• **EXERCISE DIRECTIONS**: An exact transcription of the data below is needed.

Stored entries:
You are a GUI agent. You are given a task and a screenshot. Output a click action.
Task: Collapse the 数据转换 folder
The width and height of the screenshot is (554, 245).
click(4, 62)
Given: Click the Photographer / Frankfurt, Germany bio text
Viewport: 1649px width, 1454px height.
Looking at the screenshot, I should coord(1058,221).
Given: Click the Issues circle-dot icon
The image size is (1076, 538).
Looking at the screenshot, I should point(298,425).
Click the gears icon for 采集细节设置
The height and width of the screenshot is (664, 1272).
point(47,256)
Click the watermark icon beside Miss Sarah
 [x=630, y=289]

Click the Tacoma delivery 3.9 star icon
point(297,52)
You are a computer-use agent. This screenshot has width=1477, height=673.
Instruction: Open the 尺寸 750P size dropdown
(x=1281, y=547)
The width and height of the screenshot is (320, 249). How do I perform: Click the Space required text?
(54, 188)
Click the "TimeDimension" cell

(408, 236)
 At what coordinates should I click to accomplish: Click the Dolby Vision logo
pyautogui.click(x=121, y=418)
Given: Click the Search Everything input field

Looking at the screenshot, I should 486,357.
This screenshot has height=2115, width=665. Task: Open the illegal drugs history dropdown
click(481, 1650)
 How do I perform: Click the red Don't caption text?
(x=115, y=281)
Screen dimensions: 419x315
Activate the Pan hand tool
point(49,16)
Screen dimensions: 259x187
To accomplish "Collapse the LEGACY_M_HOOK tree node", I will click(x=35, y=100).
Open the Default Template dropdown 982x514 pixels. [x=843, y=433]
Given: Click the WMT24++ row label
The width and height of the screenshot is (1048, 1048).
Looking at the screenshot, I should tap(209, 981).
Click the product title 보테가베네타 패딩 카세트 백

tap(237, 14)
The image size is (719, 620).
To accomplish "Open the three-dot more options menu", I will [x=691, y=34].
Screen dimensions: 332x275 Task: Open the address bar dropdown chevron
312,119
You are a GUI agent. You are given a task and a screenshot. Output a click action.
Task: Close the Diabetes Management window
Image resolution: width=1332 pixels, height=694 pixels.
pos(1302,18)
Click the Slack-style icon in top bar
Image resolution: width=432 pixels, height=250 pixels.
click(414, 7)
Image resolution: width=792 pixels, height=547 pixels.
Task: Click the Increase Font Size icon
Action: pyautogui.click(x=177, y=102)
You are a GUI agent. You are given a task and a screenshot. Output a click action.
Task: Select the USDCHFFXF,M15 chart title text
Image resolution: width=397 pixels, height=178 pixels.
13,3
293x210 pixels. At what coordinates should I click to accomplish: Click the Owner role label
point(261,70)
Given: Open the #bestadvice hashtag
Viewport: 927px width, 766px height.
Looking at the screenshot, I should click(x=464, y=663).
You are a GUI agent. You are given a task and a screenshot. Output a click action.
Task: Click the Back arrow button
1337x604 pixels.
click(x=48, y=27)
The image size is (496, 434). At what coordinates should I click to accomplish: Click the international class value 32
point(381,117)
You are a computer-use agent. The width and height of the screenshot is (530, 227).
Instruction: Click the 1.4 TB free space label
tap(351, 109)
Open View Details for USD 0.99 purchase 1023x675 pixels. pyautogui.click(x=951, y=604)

• **TASK ANSWER**:
You are a GUI agent. You are given a task and a screenshot. Output a click action.
Task: Collapse the 数据转换 folder
The width and height of the screenshot is (554, 245).
click(4, 62)
Given: Click the Photographer / Frankfurt, Germany bio text
Viewport: 1649px width, 1454px height.
Looking at the screenshot, I should coord(1058,221).
Given: Click the Issues circle-dot icon
The image size is (1076, 538).
Looking at the screenshot, I should point(298,425).
Click the gears icon for 采集细节设置
The height and width of the screenshot is (664, 1272).
point(47,256)
Click the watermark icon beside Miss Sarah
 [x=630, y=289]

Click the Tacoma delivery 3.9 star icon
point(297,52)
You are a computer-use agent. This screenshot has width=1477, height=673.
Instruction: Open the 尺寸 750P size dropdown
(x=1281, y=547)
The width and height of the screenshot is (320, 249). How do I perform: Click the Space required text?
(54, 188)
Click the "TimeDimension" cell

(408, 236)
 At what coordinates should I click to accomplish: Click the Dolby Vision logo
pyautogui.click(x=121, y=418)
Given: Click the Search Everything input field

Looking at the screenshot, I should 486,357.
This screenshot has height=2115, width=665. Task: Open the illegal drugs history dropdown
click(481, 1650)
 How do I perform: Click the red Don't caption text?
(x=115, y=281)
Screen dimensions: 419x315
Activate the Pan hand tool
point(49,16)
Screen dimensions: 259x187
To accomplish "Collapse the LEGACY_M_HOOK tree node", I will click(x=35, y=100).
Open the Default Template dropdown 982x514 pixels. [x=843, y=433]
Given: Click the WMT24++ row label
The width and height of the screenshot is (1048, 1048).
Looking at the screenshot, I should tap(209, 981).
Click the product title 보테가베네타 패딩 카세트 백

tap(237, 14)
The image size is (719, 620).
To accomplish "Open the three-dot more options menu", I will [x=691, y=34].
Screen dimensions: 332x275 Task: Open the address bar dropdown chevron
312,119
You are a GUI agent. You are given a task and a screenshot. Output a click action.
Task: Close the Diabetes Management window
Image resolution: width=1332 pixels, height=694 pixels.
pos(1302,18)
Click the Slack-style icon in top bar
Image resolution: width=432 pixels, height=250 pixels.
click(414, 7)
Image resolution: width=792 pixels, height=547 pixels.
Task: Click the Increase Font Size icon
Action: pyautogui.click(x=177, y=102)
You are a GUI agent. You are given a task and a screenshot. Output a click action.
Task: Select the USDCHFFXF,M15 chart title text
Image resolution: width=397 pixels, height=178 pixels.
13,3
293x210 pixels. At what coordinates should I click to accomplish: Click the Owner role label
point(261,70)
Given: Open the #bestadvice hashtag
Viewport: 927px width, 766px height.
Looking at the screenshot, I should click(x=464, y=663).
You are a GUI agent. You are given a task and a screenshot. Output a click action.
Task: Click the Back arrow button
1337x604 pixels.
click(x=48, y=27)
The image size is (496, 434). At what coordinates should I click to accomplish: Click the international class value 32
point(381,117)
You are a computer-use agent. The width and height of the screenshot is (530, 227).
Instruction: Click the 1.4 TB free space label
tap(351, 109)
Open View Details for USD 0.99 purchase 1023x675 pixels. pyautogui.click(x=951, y=604)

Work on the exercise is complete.